- Instructions for the task -
The result should be an exact copy of only the lines from the one holding "This screenshot has" through the last line of the data below, please, without pictures.

- Dataset entries -
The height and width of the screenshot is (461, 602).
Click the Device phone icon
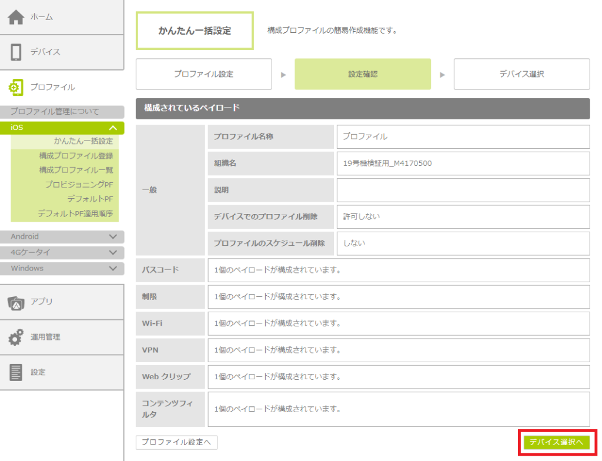[x=16, y=52]
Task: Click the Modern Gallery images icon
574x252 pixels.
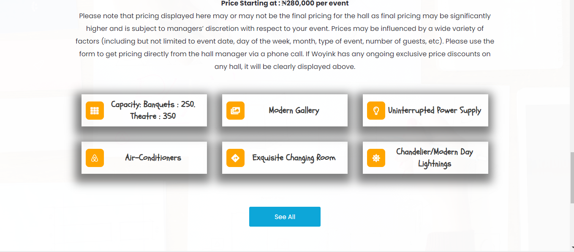Action: (x=235, y=111)
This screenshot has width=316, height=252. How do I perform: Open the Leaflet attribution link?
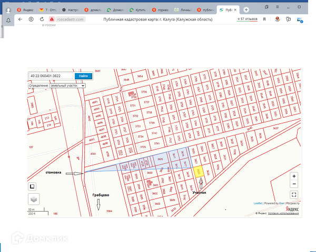258,203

- Reply -
This screenshot has width=316, height=252. How do I perform: Open the Leaflet attribution link?
258,203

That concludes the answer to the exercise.